Desde girino se diferenciava dos irmãos, dado a meditações, a fitar o aparente nada; nada para quem o observava, não penetrando seu íntimo inquisidor em solilóquios.

Pouco se interessava para os hábitos costumeiros e próprios aos de sua faixa etária e espécie. Mantinha-se em atitude solitária, mostrando-se antissocial e pouco comunicativo, a preocupar a mãe sapa. O que haveria de ser daquele pequeno, tão jovem e já aparentando seriedade, distanciando-se dos demais ?

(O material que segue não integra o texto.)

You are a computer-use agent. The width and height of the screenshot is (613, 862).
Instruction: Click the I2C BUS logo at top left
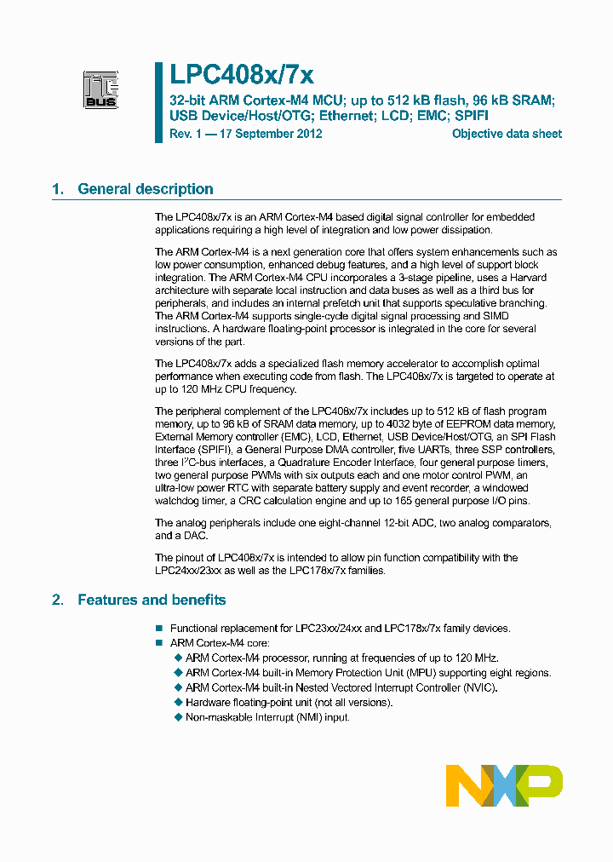point(100,90)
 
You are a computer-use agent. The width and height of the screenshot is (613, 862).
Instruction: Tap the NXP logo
point(504,785)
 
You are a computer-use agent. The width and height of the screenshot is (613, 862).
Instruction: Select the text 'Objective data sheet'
point(507,134)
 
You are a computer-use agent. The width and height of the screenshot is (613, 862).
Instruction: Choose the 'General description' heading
point(146,189)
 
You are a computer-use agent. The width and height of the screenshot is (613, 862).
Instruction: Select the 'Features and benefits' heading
point(152,600)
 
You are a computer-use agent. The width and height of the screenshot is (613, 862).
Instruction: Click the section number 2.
point(57,600)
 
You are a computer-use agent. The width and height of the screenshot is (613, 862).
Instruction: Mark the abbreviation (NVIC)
point(477,687)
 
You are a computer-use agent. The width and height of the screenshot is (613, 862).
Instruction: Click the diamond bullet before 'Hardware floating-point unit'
point(178,702)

Nada sabia da vida, de seus perigos, a convivência em grupo era atitude de autodefesa, em qualquer ameaça seriam todos alertados, o isolamento um risco preocupante, presa fácil para os predadores a espreitarem o pântano em que habitavam. Para os anfíbios atingir a fase adulta era uma conquista, desde de seu nascimento como ovo, até a fase intermediária em que se encontrava, havia de se ter cuidados com os inimigos, vários, a sondarem seu habitat em busca de caças.  Assim cresceu e foi se transformando em um animal adulto, apesar de arredio ao convívio social, considerado um chato pelos demais, parecendo fechado em si mesmo, observando tudo, mas alheio aparentemente.

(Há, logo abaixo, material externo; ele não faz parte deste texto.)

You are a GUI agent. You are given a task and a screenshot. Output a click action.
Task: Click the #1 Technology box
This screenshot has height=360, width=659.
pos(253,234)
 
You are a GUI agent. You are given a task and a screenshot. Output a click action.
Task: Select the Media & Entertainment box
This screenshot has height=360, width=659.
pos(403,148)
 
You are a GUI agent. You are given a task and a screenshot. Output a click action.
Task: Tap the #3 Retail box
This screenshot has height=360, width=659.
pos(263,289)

Em suas incursões pessoais percorria com a mente outros mundos, dando asas a sua vertiginosa imaginação. Admirava os pássaros a pousarem sobre as plantas para saciarem a sede e descansarem, entoando seus cantos sonoros, como deveria ser bom ter asas e poder ascender aos céus ! – suspirava olhando para si mesmo, atado ao solo úmido, com seu coaxar sempre igual, e sem melodia digna de registros.

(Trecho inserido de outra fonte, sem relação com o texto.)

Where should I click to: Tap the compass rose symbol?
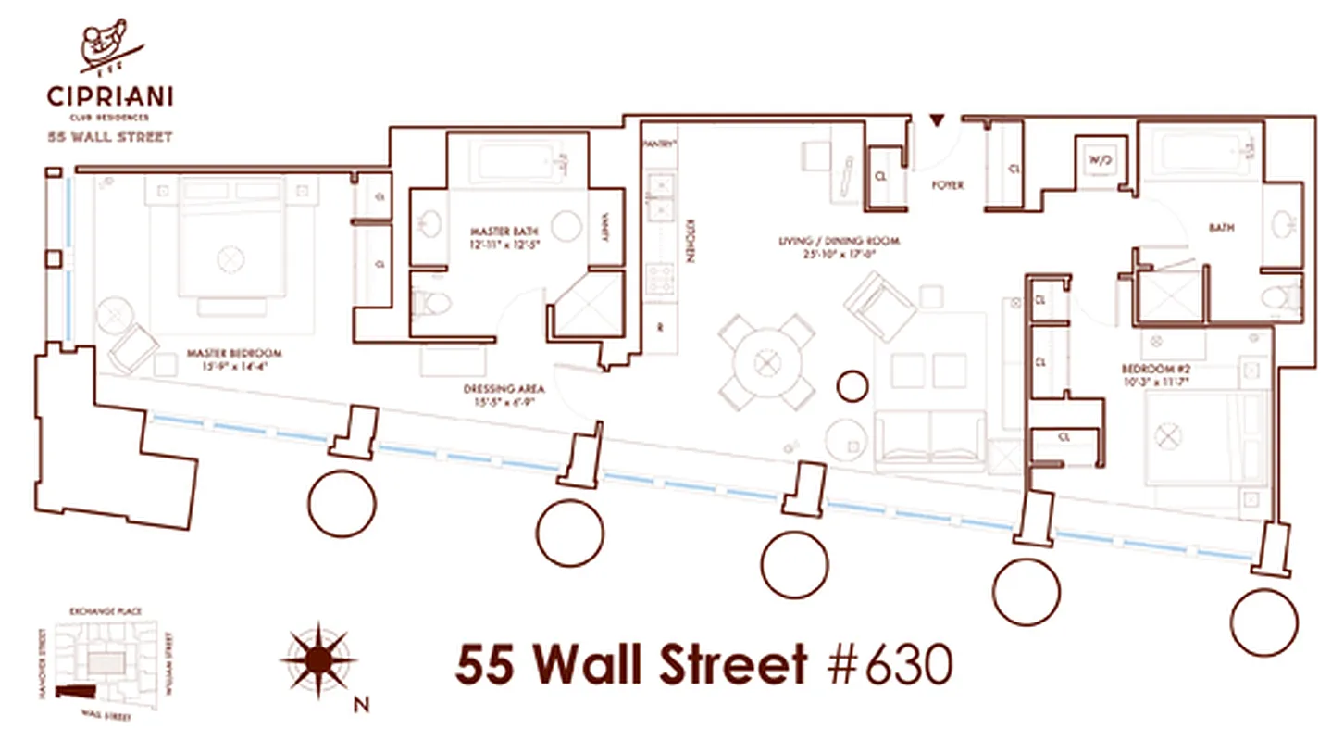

Observava as outras espécies comparando as qualidades de cada qual, inconformado com as limitações de sua família,rotina aborrecida aquela !  Um viver limitado, as passadas, em saltos, a esticar a língua para capturar insetos a servirem de alimento, a viver oculto entre os arbustos à beira do rio.

Um mundo deslumbrante se descortinava em suas opacas retinas, a observar, atento, os movimentos ao redor. Acompanhou a lagarta num galho seco de árvore, aos poucos  envolta  em um casulo, até o desabrochar de uma falena, com suas asas coloridas... Um rastejante Ser transformando-se em elegante borboleta a enfeitar a natureza. Estaria ele sujeito a viver no brejo e a contemplar em sua tristeza as  estrelas ?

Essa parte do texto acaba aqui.